I pull my fingers from his grasp, not liking how pushy he’s being. Maybe this is why Autumn was protecting me from his weird persistence.

“Do you remember what you told me the day you ended things with me?” I raise my voice a little more so that the rest of the eavesdroppers can hear and spread this fact around town.

“No,” he mutters. “I wasn’t myself.”

“I think you were exactly who you are.” I smile, but it’s forced. “You said you wanted a more submissive woman, one who wasn’t asking for attention from men and who knew how to listen.” I cross my arms over my chest. “Let me be clear. I’ve not changed. I will not be submissive to you or any man.”

“I don’t want you to change because I have,” he tells me. “I want you exactly how you are.”

He looks almost hurt, and my self-doubt kicks in. I try toremember this is part of his manipulation, part of the cycle that keeps bringing us back together.

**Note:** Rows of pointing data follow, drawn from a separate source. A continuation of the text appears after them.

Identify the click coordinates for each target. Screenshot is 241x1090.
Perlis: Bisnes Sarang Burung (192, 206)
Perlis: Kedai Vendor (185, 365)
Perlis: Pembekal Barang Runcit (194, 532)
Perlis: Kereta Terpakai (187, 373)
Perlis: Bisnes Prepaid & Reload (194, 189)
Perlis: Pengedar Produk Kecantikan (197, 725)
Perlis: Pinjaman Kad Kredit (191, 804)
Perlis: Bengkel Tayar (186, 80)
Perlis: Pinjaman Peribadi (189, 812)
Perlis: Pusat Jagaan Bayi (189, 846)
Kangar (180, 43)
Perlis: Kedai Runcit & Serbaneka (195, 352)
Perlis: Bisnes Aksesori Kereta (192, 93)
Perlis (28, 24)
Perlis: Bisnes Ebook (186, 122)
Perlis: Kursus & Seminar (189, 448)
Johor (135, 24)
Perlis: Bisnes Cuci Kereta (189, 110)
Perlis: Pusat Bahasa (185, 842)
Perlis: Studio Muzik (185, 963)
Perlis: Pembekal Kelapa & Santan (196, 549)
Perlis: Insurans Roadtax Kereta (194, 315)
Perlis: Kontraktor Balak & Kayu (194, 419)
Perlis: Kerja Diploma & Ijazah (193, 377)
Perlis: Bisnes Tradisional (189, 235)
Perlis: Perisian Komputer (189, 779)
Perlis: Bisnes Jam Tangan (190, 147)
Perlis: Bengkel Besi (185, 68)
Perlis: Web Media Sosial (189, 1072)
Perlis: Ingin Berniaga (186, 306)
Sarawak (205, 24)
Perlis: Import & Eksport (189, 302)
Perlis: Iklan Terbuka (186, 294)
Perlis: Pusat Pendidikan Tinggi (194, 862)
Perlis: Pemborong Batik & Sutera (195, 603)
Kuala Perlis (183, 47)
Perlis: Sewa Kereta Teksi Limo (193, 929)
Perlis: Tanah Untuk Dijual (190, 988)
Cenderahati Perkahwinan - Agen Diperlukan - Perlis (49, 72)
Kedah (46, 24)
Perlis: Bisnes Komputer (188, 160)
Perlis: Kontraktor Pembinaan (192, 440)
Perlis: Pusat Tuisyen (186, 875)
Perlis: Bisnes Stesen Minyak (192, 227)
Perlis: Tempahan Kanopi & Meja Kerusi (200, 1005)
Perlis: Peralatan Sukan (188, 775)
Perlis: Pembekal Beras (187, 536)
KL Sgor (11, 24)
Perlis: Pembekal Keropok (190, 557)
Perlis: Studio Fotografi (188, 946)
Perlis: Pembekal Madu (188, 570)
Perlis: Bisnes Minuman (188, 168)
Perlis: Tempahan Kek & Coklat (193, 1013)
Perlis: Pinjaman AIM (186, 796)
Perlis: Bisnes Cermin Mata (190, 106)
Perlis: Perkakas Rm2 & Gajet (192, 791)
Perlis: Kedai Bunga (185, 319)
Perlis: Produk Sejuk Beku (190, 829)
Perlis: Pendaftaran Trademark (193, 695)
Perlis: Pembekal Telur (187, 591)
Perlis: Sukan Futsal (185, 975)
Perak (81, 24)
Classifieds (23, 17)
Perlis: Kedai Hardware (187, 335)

“Come on. Remember all the good times we had? You were mine, Julie, baby. It was me and you. All those late summer nights, lying in the back of my truck, waiting for fireflies to appear. We were perfect together. Everyone said so.”

I think about those summer nights and the vibe of it as the crickets chirped. Then I remember how he humiliated me in front of my friends and family when he brought his new fiancée to town. Sometimes, it’s hard to believe the man who promised to love me forever could’ve been so cruel. It erased the good times for me.